Ivo De Palma, storica voce di Pegasus, fu chiamato direttamente, conoscendo a malapena il personaggio che avrebbe interpretato, iniziando così a fare il pendolare tra le stazioni di Torino Porta Nuova e Milano Centrale per prestare le corde vocali a quello che sarebbe diventato il suo personaggio iconico. Lui e Carabelli avevano già lavorato in Merak al cartone animato Kiss Me Licia, così instaurare un rapporto di lavoro fu piuttosto semplice.
Fu così anche per la doppiatrice di Lady Isabel/Atena, Dania Cericola. Conosceva bene Enrico, avendo doppiato sotto la sua supervisione alcune opere come Pollyanna e Piccole Donne.
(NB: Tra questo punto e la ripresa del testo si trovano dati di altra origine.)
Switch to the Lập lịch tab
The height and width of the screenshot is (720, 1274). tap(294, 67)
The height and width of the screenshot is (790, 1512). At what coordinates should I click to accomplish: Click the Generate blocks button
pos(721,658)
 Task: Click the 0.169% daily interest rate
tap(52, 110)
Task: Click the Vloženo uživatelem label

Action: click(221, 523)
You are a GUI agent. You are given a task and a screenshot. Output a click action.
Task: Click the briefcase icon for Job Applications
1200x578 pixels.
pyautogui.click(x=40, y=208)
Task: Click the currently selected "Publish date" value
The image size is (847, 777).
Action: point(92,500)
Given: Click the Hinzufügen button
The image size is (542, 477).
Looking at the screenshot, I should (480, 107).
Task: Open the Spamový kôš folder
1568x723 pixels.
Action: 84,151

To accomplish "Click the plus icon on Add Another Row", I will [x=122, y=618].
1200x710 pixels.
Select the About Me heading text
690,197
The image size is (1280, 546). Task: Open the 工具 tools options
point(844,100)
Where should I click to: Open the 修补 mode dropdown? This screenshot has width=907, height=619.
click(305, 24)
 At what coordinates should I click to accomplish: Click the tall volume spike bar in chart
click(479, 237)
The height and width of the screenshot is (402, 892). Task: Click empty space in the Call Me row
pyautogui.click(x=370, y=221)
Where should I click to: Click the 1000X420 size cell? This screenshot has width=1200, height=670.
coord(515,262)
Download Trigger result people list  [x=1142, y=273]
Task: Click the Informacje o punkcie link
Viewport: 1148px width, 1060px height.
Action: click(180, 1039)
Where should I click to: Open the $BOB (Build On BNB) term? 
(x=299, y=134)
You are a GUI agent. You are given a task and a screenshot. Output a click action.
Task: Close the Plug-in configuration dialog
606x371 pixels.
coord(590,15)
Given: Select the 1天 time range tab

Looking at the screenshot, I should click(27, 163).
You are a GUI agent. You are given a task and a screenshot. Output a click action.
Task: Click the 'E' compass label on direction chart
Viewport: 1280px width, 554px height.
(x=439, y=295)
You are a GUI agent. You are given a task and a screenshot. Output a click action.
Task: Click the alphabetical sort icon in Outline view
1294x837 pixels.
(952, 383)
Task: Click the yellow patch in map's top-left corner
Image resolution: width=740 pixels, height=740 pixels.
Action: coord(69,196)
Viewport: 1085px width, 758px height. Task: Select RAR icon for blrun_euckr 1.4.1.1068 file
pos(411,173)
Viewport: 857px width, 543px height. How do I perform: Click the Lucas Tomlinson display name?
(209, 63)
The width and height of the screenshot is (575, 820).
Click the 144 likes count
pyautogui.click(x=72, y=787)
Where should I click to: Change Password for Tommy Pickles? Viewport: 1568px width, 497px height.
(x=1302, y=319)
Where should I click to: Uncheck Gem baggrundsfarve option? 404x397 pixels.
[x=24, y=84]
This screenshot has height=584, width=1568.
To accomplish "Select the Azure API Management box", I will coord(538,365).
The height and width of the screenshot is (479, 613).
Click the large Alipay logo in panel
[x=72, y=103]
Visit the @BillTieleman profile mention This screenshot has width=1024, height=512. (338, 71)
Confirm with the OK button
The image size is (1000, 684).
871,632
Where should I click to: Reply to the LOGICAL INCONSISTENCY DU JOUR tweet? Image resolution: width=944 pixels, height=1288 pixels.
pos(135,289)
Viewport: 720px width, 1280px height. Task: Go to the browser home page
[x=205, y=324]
La fiducia nutrita nei suoi confronti da Carabelli fu tale da convincerla ad accettare un ruolo che si preannunciava più adulto rispetto a quelli interpretati in passato, dandole così l’occasione di mettere a frutto i suoi talenti su una parte impegnativa.
Altre scelte dirette di Carabelli furono Luigi Rosa, la voce di Crystal il Cigno e Andrea De Nisco, voce di Andromeda. Diverso discorso per Tony Fuochi il quale pare, con buona pace dei numerosi estimatori del personaggio, non fosse per niente entusiasta all’idea di doppiare Phoenix. Carabelli, conoscendo il valore di Fuochi, lo scelse senza provini, affidandogli non solo il ruolo del cavaliere immortale, ma anche diversi ruoli minori nel corso della serie (tra tutti ricordiamo Toro, Thor e Acquarius).
L’intera sessione di doppiaggio fu piuttosto travagliata. Iniziata sotto l’egida dello studio PV, gli studi furono successivamente spostati col conseguente cambio di molti doppiatori. Tra le new entry più importanti è da segnalare quella di Marco Balzarotti, il quale si unì in questo periodo al cast, ottenendo la parte di Sirio il Dragone.
Nel ricordo del cast di doppiatori, Carabelli mostrava di credere in questa serie come in poche altre. Per lui, uno dei nomi più importanti nel panorama italiano del doppiaggio degli anime, quella dei Cavalieri dello Zodiaco era una battaglia che andava vinta ad ogni costo. Da subito dimostrò una serietà e una passione, nei confronti di questo cartone, che coinvolse tutto il cast, riuscendo a spazzare vie le iniziali reticenze dei doppiatori. Il prodotto, a modo suo, era completamente nuovo. La mitologia e la letteratura non erano mai state sfruttate in questo modo per un cartone, che si rivelava molto diverso dai prodotti coevi dell’epoca. Oltre a questo, il taglio psicologico scelto da Carabelli e Cericola comportava anche una maggiore difficoltà dal punto di vista interpretativo. I ragazzi a cui erano state affidate le voci dei Cavalieri si resero conto di quanto fossero complesse le scelte compiute dal direttore, ma la sua passione li spinse a dare il meglio nella fase di doppiaggio. C’era partecipazione, c’era coinvolgimento e, in un certo senso, fu gettato in quello studio il seme da cui nacque l’approccio moderno nei confronti del doppiaggio degli anime in Italia.
Le successive riprese dei lavori per il capitolo dedicato ad Hades prima e per il film in CGI poi hanno ricomposto il cast originario, pur privato della guida di Enrico Carabelli. Sono cambiati i tempi e cresciuti i doppiatori che, a distanza di vent’anni, sono tornati a dare le voci a quei “semplici ragazzi” divenuti eroi per un capriccio del destino. Anche le modalità di lavoro sono cambiate, col doppiaggio ormai subordinato alle leggi dell’informatica e della tecnologia, ma non è cambiato ciò che ha costituito quest’opera per il doppiaggio italiano.
In un momento in cui l’audience italiana non poteva crescere per adattarsi ai prodotti provenienti dall’estero, viene da pensare che I Cavalieri dello Zodiaco sia riuscito a cambiare qualcosa, dando al pubblico un’opera capace sia di venire incontro alla sua cultura che di fargli conoscere e apprezzare qualcosa di diverso, sfruttando al meglio lo splendido retaggio della letteratura italiana. E scusate se è poco.